234 Barbara is a main belt asteroid that was discovered by German-American astronomer Christian Heinrich Friedrich Peters on August 12, 1883, in Clinton, New York. The object is orbiting the Sun with a semimajor axis of 2.385 AU, a period of 3.68 years, and an eccentricity of 0.25. The orbital plane is inclined by 15.37° to the plane of the ecliptic. It is classified as a stony S-type asteroid based upon its spectrum. The mean diameter of this object is estimated as 45.6 km. It has a rotation rate of 26.5 hours, or a little over a day. It is possibly named for Saint Barbara, patron saint of mathematicians.

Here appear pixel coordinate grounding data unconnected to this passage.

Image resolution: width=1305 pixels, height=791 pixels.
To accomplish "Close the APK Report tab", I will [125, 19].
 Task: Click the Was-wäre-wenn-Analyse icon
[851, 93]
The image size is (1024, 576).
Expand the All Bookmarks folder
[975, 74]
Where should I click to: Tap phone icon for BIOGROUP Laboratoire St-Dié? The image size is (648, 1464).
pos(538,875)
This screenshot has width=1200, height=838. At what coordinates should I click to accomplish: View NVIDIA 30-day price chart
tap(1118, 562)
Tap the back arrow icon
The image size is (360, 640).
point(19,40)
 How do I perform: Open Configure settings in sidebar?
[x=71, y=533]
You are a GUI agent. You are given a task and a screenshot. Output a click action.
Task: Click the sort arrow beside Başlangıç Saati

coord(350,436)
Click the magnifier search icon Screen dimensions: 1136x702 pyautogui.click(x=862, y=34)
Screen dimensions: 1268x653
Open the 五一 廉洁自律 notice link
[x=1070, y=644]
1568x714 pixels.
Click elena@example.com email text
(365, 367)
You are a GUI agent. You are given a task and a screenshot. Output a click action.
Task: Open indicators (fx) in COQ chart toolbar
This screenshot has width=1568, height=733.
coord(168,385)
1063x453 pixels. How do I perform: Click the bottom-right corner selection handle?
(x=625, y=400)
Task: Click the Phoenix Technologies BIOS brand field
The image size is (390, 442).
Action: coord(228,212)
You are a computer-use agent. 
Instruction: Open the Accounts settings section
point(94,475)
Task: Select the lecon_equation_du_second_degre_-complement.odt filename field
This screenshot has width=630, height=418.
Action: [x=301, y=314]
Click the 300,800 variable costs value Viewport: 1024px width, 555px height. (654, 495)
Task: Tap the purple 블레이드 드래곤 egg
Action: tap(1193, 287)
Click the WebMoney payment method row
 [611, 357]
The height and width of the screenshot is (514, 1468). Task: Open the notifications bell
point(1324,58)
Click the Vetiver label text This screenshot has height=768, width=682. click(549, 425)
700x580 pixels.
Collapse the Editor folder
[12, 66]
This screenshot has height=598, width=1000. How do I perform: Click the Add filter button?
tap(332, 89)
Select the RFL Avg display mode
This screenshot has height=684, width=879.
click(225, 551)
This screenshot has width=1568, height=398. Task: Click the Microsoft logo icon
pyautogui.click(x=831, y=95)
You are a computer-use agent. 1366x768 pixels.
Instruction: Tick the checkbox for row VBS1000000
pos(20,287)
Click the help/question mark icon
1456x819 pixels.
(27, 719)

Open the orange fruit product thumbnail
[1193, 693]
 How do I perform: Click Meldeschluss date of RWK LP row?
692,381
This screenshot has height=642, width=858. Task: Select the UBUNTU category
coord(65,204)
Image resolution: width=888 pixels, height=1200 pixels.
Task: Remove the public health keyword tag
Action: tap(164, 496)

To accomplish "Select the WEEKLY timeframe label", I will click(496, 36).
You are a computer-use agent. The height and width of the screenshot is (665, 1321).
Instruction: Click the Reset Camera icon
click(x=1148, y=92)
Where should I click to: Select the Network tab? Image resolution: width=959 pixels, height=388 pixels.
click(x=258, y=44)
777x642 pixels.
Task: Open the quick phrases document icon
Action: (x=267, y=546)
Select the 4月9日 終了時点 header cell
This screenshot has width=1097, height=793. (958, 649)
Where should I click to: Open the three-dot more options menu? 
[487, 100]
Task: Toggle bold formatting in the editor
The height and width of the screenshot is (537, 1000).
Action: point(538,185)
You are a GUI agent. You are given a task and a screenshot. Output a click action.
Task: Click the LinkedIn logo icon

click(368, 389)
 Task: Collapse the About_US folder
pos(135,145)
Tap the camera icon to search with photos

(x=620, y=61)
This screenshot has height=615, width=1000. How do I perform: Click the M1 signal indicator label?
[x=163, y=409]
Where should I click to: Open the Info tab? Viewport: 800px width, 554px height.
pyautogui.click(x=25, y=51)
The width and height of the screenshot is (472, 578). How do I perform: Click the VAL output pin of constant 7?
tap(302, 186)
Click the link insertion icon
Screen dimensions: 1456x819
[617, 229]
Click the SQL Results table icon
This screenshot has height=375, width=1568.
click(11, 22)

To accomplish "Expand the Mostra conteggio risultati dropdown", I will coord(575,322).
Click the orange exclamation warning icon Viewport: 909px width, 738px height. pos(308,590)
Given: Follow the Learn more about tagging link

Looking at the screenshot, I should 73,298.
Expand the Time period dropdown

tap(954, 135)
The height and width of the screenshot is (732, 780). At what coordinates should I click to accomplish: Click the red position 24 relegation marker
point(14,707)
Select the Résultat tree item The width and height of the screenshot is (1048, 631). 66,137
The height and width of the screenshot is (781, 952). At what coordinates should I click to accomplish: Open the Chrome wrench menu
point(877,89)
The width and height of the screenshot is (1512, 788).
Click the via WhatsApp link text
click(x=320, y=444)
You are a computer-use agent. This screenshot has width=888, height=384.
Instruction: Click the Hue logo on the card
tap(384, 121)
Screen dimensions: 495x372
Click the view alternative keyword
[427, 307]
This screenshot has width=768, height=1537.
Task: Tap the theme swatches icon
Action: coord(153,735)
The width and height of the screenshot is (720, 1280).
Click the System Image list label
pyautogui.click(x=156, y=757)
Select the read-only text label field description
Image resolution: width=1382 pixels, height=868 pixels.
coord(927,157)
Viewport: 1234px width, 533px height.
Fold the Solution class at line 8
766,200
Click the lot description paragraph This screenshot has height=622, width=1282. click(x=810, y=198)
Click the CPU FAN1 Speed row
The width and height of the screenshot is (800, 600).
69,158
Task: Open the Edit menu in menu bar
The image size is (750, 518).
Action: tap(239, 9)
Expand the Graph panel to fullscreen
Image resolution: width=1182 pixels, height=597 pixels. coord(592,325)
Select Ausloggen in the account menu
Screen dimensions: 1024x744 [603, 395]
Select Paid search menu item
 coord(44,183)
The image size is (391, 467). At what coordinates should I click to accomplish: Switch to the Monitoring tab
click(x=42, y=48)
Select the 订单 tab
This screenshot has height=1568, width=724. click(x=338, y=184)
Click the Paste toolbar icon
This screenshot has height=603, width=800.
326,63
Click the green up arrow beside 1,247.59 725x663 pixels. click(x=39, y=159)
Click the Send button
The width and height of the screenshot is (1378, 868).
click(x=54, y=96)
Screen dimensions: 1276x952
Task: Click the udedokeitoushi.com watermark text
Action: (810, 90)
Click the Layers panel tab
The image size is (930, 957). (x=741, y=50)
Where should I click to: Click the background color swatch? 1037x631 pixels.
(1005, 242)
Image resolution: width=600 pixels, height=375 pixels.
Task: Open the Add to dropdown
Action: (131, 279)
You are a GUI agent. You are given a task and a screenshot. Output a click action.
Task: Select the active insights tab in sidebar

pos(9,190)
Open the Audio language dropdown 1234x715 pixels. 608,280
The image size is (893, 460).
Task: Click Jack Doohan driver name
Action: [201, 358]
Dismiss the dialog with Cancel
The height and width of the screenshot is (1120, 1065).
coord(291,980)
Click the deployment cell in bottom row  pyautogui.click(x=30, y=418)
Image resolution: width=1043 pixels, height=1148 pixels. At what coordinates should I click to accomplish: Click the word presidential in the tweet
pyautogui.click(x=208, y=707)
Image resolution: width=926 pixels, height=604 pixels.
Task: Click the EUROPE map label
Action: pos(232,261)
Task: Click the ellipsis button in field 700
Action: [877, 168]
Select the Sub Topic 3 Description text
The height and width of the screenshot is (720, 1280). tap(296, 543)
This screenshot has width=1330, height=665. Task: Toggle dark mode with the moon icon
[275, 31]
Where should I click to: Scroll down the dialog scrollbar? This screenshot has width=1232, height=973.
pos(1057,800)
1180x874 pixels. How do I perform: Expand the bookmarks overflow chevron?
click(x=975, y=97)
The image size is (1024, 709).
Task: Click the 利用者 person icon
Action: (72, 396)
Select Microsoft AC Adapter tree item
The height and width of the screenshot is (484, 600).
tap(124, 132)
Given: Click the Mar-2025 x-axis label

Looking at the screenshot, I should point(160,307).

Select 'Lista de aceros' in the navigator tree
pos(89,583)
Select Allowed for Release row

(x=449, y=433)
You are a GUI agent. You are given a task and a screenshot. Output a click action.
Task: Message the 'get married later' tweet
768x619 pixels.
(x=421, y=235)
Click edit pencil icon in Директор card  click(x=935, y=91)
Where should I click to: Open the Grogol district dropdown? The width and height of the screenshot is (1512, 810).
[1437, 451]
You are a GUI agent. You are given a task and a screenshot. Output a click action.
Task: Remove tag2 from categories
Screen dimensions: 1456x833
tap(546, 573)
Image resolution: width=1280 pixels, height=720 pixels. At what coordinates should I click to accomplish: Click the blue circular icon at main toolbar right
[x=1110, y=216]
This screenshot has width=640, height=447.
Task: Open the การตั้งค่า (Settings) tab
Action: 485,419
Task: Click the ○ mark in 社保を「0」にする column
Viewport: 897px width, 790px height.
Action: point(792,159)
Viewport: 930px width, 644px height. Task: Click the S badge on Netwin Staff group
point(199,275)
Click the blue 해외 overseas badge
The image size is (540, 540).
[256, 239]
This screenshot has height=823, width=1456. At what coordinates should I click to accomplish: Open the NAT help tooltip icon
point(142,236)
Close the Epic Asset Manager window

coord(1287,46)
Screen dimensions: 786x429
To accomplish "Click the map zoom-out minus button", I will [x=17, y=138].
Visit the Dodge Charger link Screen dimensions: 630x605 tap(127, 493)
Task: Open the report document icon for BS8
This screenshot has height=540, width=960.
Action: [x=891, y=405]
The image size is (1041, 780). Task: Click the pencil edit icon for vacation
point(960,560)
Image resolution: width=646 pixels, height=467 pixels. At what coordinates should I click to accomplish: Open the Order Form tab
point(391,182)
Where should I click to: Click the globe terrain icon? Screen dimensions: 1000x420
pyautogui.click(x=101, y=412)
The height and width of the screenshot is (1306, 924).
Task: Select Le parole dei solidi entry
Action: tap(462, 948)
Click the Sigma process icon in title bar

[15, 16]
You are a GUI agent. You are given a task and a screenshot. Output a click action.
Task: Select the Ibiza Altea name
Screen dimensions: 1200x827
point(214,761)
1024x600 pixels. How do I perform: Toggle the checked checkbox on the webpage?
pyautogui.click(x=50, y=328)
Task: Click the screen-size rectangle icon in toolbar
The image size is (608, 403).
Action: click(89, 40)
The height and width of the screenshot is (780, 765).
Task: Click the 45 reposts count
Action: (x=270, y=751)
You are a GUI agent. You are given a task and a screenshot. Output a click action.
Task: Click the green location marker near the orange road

Observations of light curves and stellar occultations suggest the surface exhibits large concave areas. Polarimetric study of this asteroid reveals anomalous properties that suggests the regolith consists of a mixture of low and high albedo material. This may have been caused by fragmentation of an asteroid substrate with the spectral properties of CO3/CV3 carbonaceous chondrites. It is the prototype for a class of asteroids called "Barbarians" that display a strong infrared absorption band at 2μm, which is a characteristic of an FeO–enriched spinel mineral. Multiple other examples of this class have since been discovered.

Observations made in 2009 with ESO's Very Large Telescope Interferometer (VLTI) suggested that 234 Barbara may be a binary asteroid, although a paper published in 2015 states that "the VLTI observations can be explained without the presence of a large satellite".